Hay inconformismo en círculos cercanos al senador Antonio Navarro por lo que se considera como “peligroso síntoma” de incumplimiento de los acuerdos a que se había llegado al interior de la llamada Coalición Colombia para que el saliente congresista fuera el candidato de ese bloque en 2019 a la Alcaldía de Bogotá. Las alarmas se han prendido luego desde que tanto voces del Polo como de algunos sectores fajardistas y de la Alianza Verde han empezado a poner sobre la mesa que con Navarro hay solo un acuerdo referente a una precandidatura en la Coalición pero que, eventualmente, podrían surgir otros aspirantes del mismo bloque y tendría que acudirse a un mecanismo interno o a una consulta en las urnas para escoger al aspirante definitivo que buscara la sucesión de Enrique Peñalosa en los comicios de octubre del próximo año.

 

Entierro anunciado…

 

Una alta fuente del Banco de la República le dijo a un periodista de EL NUEVO SIGLO que en el Emisor ya se da como un hecho que el proyecto de simplificación monetaria que cursa en el Congreso y propone eliminar tres ceros al peso, no tiene ningún futuro. Esto porque el gobierno entrante de Duque lo considera, de un lado, inoportuno e inconveniente por el estado actual de la economía y, de otro, costoso ya que podría significar una inversión superior a los 300.000 millones en el cambio de billetes y monedas, precisamente cuando aún no ha terminado de ingresar al universo monetario la última “familia” de billetes. Es más, algunas de esas denominaciones, específicamente el billete de 100.000 pesos, tiene todavía una circulación restringida por la demora de los cajeros automáticos y otros medios de pago en adecuarse al mismo.

 

Ojo a las demandas

 

Un exmagistrado del Consejo de Estado alertó sobre “la vena rota” en materia de recursos públicos que puede significar para la Nación y el patrimonio de todos los colombianos la racha de asesinatos de líderes sociales, comunitarios, indígenas, campesinos, activistas de derechos humanos y de procesos de restitución de tierras, contra la minería ilegal así como de veedores ciudadanos que denuncian casos de corrupción a nivel municipal y regional.

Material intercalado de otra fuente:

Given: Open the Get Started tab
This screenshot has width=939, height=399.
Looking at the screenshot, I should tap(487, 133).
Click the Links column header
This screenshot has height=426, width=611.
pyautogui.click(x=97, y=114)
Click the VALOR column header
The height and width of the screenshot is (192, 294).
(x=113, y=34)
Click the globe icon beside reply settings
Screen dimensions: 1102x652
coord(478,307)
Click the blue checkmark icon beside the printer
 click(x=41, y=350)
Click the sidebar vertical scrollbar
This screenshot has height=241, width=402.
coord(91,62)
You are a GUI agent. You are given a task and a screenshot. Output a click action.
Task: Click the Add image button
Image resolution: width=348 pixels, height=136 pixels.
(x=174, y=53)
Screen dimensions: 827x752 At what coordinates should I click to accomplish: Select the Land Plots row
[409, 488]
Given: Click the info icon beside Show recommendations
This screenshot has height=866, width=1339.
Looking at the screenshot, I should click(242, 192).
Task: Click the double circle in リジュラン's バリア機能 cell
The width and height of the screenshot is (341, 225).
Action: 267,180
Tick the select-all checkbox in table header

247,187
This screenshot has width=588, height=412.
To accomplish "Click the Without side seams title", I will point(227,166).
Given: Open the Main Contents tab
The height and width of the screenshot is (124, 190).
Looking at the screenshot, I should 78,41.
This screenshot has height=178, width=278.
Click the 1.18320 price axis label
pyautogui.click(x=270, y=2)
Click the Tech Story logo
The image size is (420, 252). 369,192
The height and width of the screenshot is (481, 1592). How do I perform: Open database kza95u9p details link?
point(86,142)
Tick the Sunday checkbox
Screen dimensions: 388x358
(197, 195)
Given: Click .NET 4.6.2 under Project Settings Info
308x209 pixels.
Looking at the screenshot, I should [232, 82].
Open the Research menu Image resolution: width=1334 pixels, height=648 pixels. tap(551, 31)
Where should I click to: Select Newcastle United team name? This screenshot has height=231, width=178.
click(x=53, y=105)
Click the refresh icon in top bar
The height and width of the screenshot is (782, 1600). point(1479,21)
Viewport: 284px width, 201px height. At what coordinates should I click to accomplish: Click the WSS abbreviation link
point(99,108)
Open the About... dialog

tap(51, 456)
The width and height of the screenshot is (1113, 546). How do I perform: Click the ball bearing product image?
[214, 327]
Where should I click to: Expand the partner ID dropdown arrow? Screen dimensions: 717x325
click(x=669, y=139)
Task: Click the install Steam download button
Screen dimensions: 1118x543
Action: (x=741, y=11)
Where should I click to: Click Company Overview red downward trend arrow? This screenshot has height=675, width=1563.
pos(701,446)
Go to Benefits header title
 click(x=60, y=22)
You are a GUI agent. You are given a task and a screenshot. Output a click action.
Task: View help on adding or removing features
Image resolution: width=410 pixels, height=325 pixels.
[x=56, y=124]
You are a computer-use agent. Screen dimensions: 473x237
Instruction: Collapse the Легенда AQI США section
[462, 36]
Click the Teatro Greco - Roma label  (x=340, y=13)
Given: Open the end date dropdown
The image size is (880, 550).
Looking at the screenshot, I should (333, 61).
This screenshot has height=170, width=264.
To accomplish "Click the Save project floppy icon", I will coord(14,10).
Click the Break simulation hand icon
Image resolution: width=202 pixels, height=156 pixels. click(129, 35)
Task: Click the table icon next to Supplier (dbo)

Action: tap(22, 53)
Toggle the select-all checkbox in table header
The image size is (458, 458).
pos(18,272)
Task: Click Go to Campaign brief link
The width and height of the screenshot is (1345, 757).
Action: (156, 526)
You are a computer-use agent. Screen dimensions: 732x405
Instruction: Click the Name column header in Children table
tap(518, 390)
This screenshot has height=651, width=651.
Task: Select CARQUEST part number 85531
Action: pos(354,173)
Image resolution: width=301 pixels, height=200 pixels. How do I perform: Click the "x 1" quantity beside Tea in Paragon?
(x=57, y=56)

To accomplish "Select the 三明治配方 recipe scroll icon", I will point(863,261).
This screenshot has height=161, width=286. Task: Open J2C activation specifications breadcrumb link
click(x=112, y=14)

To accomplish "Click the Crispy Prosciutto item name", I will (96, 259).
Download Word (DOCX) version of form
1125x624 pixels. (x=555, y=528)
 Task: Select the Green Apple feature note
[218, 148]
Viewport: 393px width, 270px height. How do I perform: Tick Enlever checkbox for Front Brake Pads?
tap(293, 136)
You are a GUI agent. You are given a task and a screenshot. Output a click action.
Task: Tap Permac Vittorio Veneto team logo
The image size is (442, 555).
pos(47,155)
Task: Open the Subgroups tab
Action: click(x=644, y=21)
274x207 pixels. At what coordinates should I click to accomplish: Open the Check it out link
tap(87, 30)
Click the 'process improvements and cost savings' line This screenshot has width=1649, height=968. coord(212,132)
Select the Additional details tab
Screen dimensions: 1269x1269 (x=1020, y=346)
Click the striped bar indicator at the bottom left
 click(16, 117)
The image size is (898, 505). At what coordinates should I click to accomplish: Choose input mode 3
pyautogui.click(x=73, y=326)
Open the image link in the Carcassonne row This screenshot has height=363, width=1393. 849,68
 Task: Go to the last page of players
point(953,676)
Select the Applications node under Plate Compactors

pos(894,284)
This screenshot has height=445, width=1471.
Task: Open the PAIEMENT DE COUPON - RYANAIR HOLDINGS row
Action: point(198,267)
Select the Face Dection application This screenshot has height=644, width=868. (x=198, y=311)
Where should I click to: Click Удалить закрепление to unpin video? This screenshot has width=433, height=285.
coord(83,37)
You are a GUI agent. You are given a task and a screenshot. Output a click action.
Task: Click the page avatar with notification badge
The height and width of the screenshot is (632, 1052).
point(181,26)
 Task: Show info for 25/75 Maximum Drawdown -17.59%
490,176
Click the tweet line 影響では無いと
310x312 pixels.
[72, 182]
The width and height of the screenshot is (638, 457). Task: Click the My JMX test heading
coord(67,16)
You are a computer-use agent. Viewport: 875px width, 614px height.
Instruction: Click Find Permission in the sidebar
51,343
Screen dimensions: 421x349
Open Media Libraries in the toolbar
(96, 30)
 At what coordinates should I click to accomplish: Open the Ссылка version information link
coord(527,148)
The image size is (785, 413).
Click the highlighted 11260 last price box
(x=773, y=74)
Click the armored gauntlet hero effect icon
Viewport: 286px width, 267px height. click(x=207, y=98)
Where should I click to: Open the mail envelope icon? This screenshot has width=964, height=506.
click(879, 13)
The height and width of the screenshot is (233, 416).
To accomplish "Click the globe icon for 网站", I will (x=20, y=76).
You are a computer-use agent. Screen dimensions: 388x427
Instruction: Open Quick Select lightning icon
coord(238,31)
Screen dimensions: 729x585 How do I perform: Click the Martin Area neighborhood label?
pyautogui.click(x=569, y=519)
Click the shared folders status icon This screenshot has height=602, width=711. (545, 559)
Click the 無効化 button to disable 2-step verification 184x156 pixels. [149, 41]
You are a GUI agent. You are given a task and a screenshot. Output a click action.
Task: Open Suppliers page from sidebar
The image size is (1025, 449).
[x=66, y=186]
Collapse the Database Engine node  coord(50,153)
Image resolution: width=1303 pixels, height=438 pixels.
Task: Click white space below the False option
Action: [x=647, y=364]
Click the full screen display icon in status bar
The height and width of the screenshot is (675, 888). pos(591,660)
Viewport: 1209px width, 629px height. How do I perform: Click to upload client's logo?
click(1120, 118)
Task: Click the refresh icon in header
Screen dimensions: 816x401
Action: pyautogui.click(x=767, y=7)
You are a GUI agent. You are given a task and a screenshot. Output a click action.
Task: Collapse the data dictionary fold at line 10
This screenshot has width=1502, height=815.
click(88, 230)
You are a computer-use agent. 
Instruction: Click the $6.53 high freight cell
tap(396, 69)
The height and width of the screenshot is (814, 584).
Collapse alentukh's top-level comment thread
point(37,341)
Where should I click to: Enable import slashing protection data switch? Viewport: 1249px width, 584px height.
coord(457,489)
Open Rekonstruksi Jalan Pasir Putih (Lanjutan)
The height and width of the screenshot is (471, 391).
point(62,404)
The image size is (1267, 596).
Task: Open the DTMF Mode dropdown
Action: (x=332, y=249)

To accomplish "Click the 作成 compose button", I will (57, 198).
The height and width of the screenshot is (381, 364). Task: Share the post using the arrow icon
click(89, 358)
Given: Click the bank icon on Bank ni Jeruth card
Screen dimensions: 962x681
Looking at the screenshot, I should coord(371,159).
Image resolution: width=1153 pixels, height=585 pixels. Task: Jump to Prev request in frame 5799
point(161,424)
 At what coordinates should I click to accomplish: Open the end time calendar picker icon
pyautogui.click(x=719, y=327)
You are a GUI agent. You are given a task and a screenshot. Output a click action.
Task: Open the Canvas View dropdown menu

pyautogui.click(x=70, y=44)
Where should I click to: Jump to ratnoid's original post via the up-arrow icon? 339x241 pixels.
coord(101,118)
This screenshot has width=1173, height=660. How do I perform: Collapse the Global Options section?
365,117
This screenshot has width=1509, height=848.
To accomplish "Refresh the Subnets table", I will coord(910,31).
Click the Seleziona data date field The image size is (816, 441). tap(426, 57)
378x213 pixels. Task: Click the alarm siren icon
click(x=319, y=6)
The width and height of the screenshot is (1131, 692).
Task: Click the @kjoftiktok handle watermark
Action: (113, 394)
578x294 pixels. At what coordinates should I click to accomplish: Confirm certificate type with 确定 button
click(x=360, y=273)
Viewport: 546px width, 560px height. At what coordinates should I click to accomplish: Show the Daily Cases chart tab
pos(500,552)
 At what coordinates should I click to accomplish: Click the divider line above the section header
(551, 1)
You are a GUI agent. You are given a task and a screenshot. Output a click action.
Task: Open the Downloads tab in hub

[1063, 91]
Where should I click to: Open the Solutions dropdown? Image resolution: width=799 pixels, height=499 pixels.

Según el jurista -hoy titular de uno de los más importantes bufetes del país- cada asesinato de personas con estas características deriva muy seguramente en una demanda contra el Estado bajo la sindicación de que, por acción u omisión, no se actuó de manera eficaz y a tiempo para proteger la vida de las víctimas. “… Aquí hay un riesgo presupuestal muy alto que la Agencia Nacional de Defensa Jurídica del Estado debe ponderar de manera urgente y delinear una estrategia de respuesta, tanto en el campo preventivo como en el procesal”, añadió el exmagistrado en charla off the récord.